● **Aim of the exercise**:
Find the word "computer" in the data below and copy each line that holds it.

#### Given information ####

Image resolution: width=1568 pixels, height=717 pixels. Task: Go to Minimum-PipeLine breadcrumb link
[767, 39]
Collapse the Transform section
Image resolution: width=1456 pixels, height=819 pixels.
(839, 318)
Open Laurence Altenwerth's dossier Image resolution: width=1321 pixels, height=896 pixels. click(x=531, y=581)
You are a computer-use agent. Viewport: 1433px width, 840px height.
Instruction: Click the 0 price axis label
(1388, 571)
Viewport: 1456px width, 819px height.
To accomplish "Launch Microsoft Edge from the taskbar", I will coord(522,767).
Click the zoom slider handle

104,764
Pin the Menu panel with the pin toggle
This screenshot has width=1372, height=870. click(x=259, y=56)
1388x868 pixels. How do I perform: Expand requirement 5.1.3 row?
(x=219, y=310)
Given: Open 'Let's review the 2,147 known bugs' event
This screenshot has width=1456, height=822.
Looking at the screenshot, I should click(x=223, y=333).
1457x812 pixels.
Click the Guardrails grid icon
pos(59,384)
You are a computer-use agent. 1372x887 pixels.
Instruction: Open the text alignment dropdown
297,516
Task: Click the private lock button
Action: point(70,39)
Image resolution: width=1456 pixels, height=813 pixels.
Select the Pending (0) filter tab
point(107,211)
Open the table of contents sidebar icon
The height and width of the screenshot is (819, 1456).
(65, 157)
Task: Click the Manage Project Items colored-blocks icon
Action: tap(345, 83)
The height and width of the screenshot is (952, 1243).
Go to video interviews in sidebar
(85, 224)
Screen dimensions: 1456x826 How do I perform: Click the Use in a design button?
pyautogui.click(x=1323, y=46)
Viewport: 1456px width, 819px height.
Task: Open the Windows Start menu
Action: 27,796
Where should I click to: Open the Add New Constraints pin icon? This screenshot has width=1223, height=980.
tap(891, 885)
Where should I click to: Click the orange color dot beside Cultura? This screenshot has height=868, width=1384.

####

● **Response below**:
You are a computer-use agent. Viewport: 1433px width, 840px height.
You are a computer-use agent. 1372x887 pixels.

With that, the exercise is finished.